**Selected excerpt**
Do you ever sleep?
by Terry Laughlin

Posted on March 30th, 2009

Another email exchange with my friend, photographer G. Steve Jordan. I’ve been advising Steve as he transitions from LEARNING new stroke habits with TI, to PRACTICING AND MEMORIZING with whole-stroke practice, combining Mindful Swimming (stroke thoughts or focal points) and SPLs.
Do you ever sleep?!
Thanks for the very helpful advice! I’ll pick up a Tempo Trainer and give it a shot. I’ll also pay closer attention to Shinji’s video to get a better sense of what you describe. In some other (often conflicting!) videos on the web there is a reference to “digging” and I think I’ve been going too deep with that hand.

**Dataset extract**
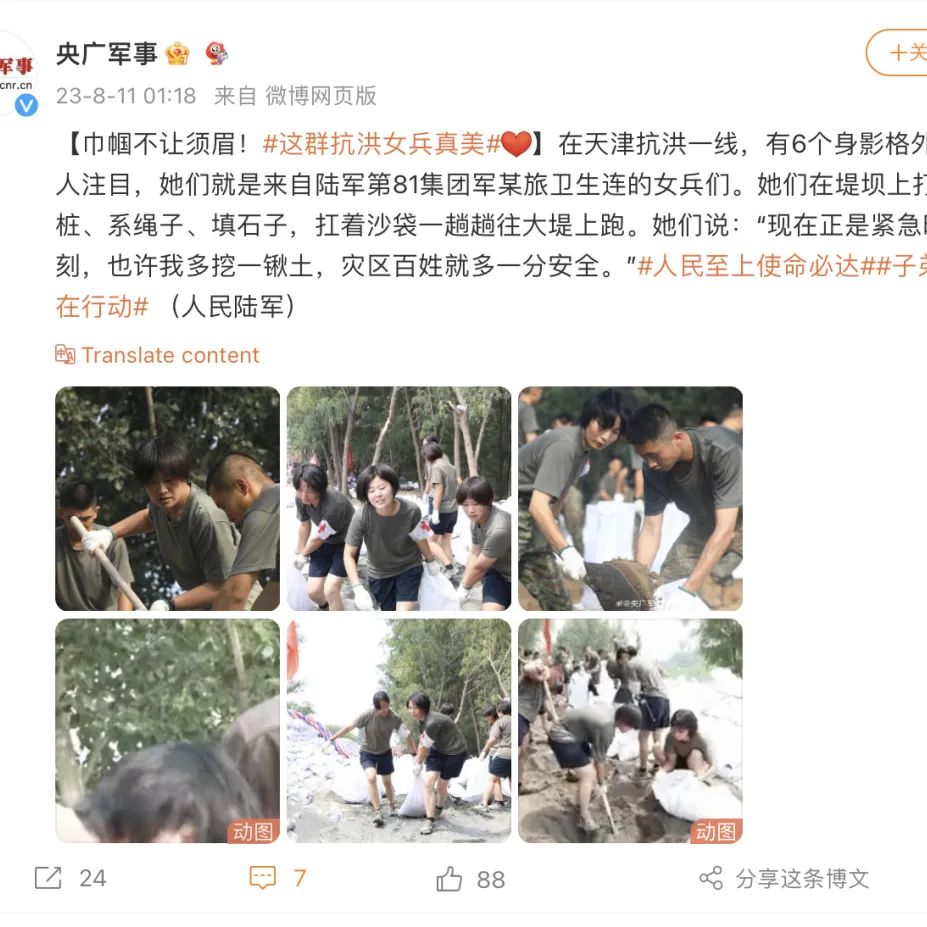Click the blue verified V badge on avatar
This screenshot has width=927, height=927.
click(x=26, y=106)
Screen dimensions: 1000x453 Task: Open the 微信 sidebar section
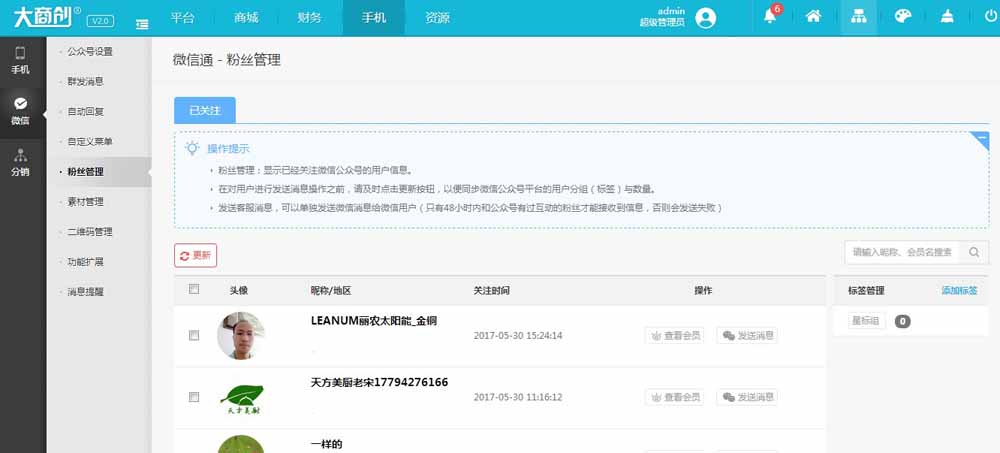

**Problem statement**
Resume the swimming blog post, starting right after its last sentence. The data is separate from the swimming blog post.

**Right answer**
All these things to try to keep in mind is one reason I am attempting to just enjoy the feel of the water and work slowly towards some of these concepts. One could easily get tied up in knots by “thinking” too much…no?>>

Better to feel than think too much. One great benefit you’ll discover with the Tempo Trainer is that it calms and concentrates your mind. Here’s how you’ll use that calm to combine more acute sense-awareness with on-the-go analysis of your stroke:
1) When you lower your SPL by several strokes, particularly by using the extra time in each stroke-interval to begin the stroke more slowly, you’ll notice that your stroke feels markedly different.
2) You should then heighten your awareness of the new sensation – you might call it a “sticky” hand and “thick” water.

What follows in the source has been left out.